Week-end d'entraînement

Après 5 week-end consécutifs de compétition, ce week-end a été réservé à l'entraînement. Et vu la sortie faite ce dimanche, une compétition aurait sans doute été plus facile ...


Depuis la reprise des compétitions, ma progression est un peu ralentie. Je roule 5 fois par semaine, mais avec un déblocage le samedi, une compétition le dimanche, une sortie de récupération le lundi et une sortie d'encadrement des jeunes le mercredi, il ne me reste plus qu'une séance d'entraînement par semaine pour progresser. Deux en réalité, car une compétition permet aussi de progresser. Sans compétition un week-end, je récupère une sortie et demi d'entraînement supplémentaire puisque je n'ai plus besoin de faire de déblocage et que la sortie de récupération peut être utilisée pour des exercices simples (endurance, rappels de puissance maximale, ...).

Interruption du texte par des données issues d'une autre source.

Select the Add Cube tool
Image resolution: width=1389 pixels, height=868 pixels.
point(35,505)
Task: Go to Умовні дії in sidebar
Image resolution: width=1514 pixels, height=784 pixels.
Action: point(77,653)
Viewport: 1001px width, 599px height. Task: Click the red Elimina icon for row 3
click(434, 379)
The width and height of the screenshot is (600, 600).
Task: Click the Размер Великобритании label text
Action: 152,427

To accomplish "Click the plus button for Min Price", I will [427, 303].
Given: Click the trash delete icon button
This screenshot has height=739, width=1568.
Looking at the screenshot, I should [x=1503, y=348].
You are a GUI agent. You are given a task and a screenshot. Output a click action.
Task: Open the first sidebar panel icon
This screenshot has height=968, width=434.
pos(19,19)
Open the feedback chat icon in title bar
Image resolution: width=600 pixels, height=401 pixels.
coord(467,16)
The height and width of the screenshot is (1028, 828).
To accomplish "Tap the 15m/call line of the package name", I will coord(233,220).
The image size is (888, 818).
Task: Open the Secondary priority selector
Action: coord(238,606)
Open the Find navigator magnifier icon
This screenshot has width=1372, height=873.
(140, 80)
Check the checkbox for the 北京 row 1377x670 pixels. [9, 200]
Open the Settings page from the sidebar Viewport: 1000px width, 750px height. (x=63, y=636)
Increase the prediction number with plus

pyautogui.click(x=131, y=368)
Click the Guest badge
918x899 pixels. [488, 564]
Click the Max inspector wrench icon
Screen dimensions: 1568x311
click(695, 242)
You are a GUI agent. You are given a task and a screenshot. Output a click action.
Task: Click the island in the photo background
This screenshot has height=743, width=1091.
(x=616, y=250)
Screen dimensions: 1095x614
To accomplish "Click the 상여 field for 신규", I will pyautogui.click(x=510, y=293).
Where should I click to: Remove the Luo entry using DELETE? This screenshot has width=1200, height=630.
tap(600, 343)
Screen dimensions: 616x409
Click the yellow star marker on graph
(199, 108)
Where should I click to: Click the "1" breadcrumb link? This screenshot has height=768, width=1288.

Cette semaine, j'ai attaqué la préparation de la deuxième phase de ma saison. Le printemps consacré aux compétitions traditionnelles (première phase) n'est pas encore terminé, mais je souhaite déjà préparer la deuxième phase : la préparation de la granfondo Milan - San Remo. On ne se lance pas dans une épreuve de 300 kilomètres sans un bagage minimum. Depuis le début de l'année, j'ai surtout préparé les compétitions qui nécessitent des efforts élevés pendant une heure et demi ... ce qui est bien loin des 11 heures de selle à allure régulière qui m'attendent début juin. Il est évident que le foncier effectué cet hiver me servira de socle, que la capacité à faire des efforts courts et violents me sera utile pour encaisser les relances ...  mais quand je serai au pied de la Cipressa et du Poggio, ça ne pèsera plus bien lourd dans la balance si je ne renforce pas mes bases d'ici la.


Aujourd'hui, je me suis offert une belle sortie de presque 150 kilomètres (un demi Milan - San Remo) dans le beaujolais. J'ai été accompagné sur une partie du trajet par Rémy, et par le vent sur l'ensemble de la sortie. J'ai été agréablement surpris car au bout de 5h30 les jambes répondaient encore plutôt bien, bien mieux que ce à quoi je m'attendais. La base construite cet hiver semble donc plutôt solide et donne un bon socle à encore renforcer pendant la préparation jusqu'à l'épreuve.